• **What you should do**
Beginning with the first line, retype exactly the records below up to and including the line with "You are a GUI"; pictures do not belong in the copy.

• **Data provided**
========

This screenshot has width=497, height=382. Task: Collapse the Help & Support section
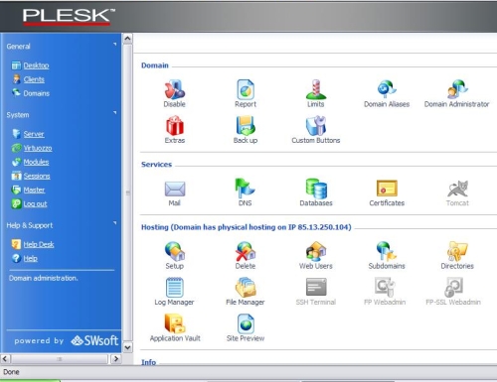click(115, 223)
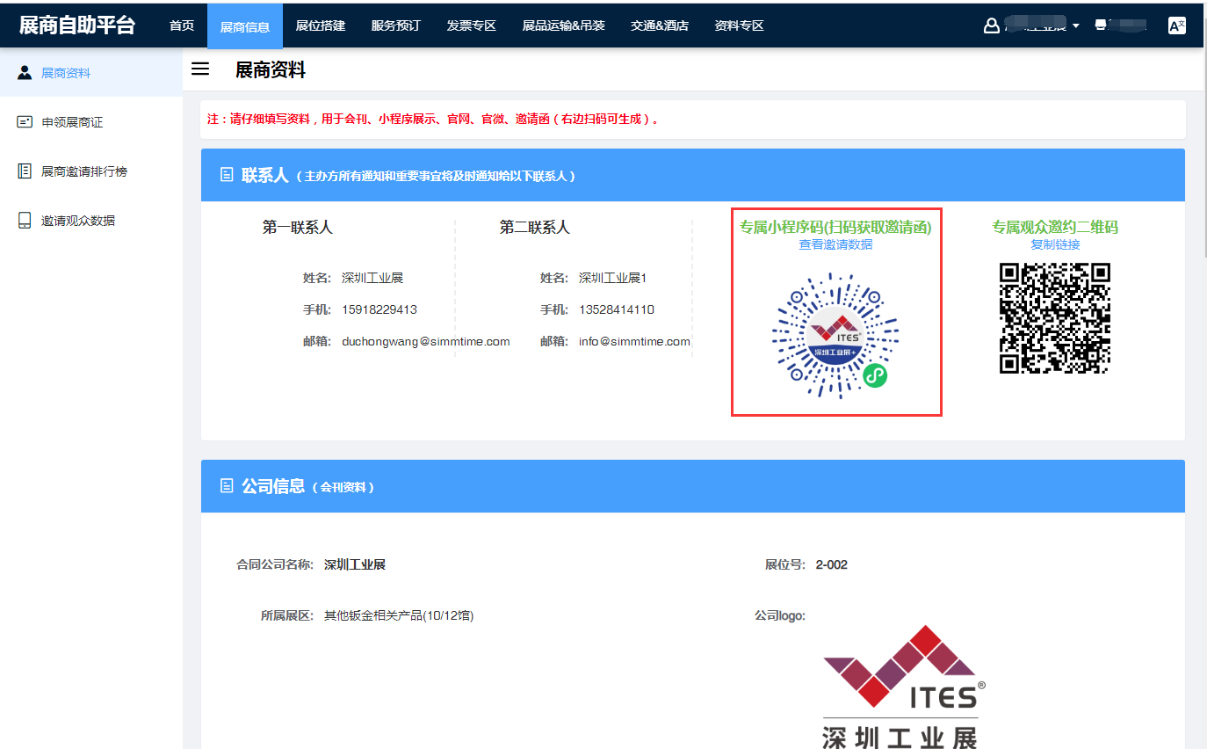The image size is (1207, 749).
Task: Go to 发票专区 in navigation bar
Action: [x=472, y=25]

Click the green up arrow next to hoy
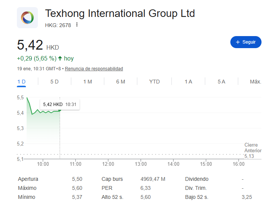pos(60,58)
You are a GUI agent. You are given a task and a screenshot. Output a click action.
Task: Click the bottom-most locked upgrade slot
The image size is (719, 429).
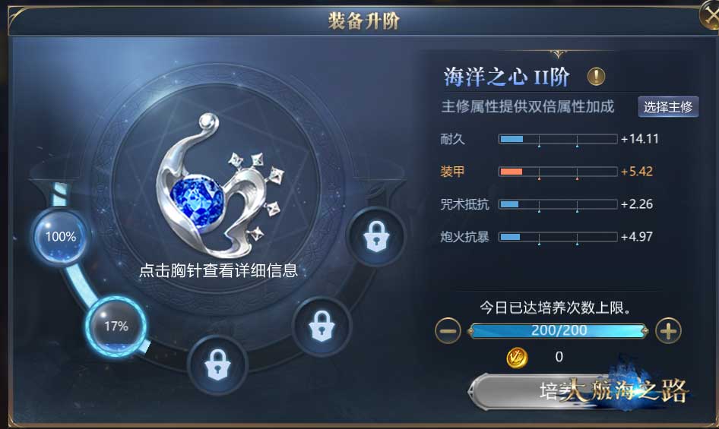218,364
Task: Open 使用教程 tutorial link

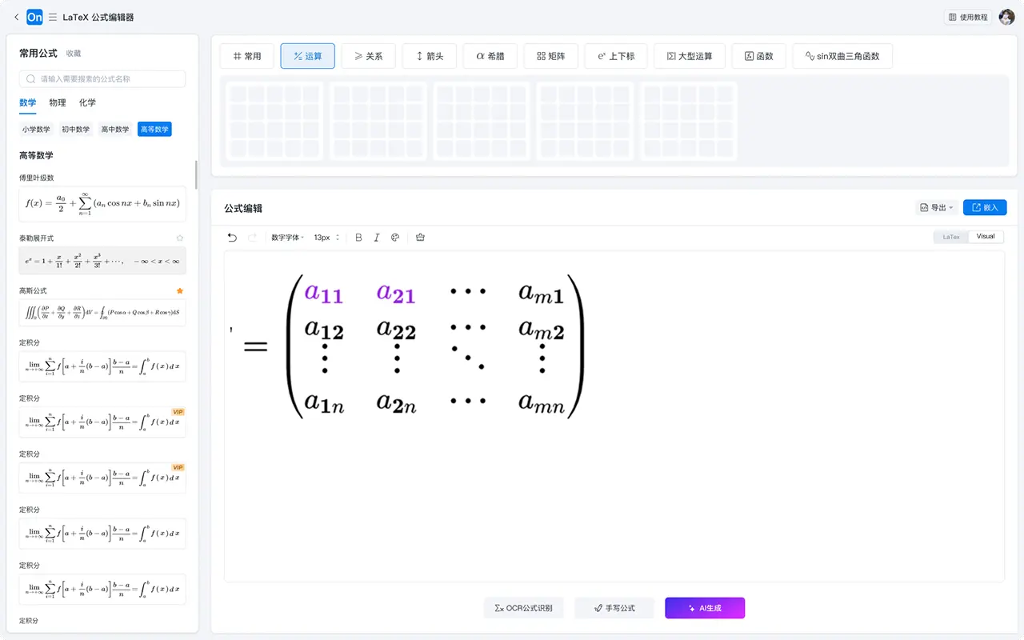Action: click(x=967, y=16)
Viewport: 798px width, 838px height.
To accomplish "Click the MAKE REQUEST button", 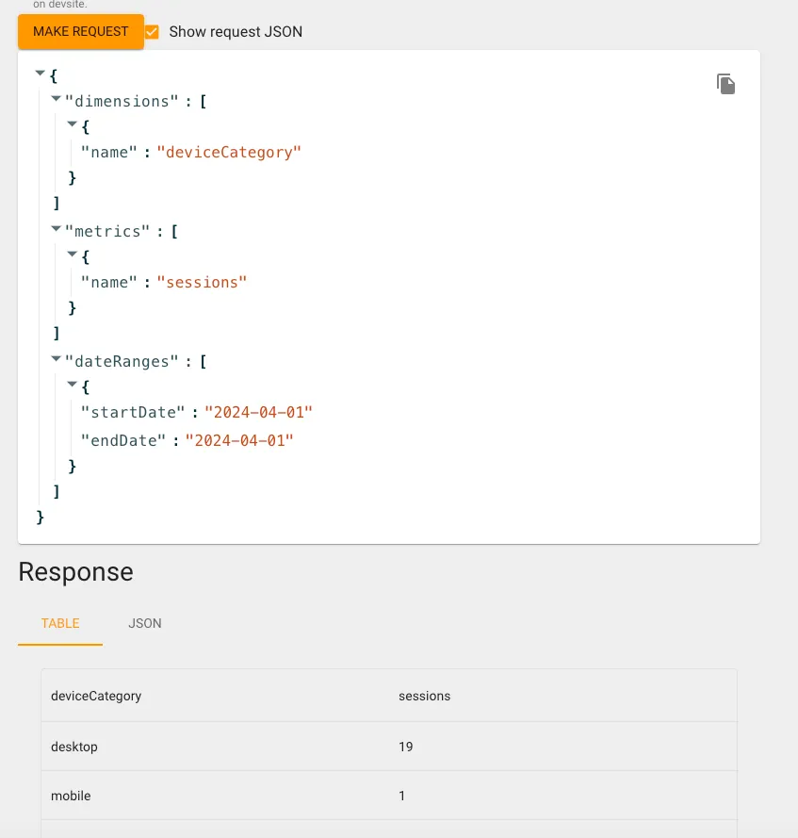I will click(81, 31).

========

• **Solution below**
This screenshot has width=497, height=382. Task: Collapse the Help & Support section
click(115, 223)
The image size is (1207, 749).
Task: Go to 发票专区 in navigation bar
Action: [x=472, y=25]

Click the green up arrow next to hoy
pos(60,58)
You are a GUI agent. You are given a task and a screenshot. Output a click action.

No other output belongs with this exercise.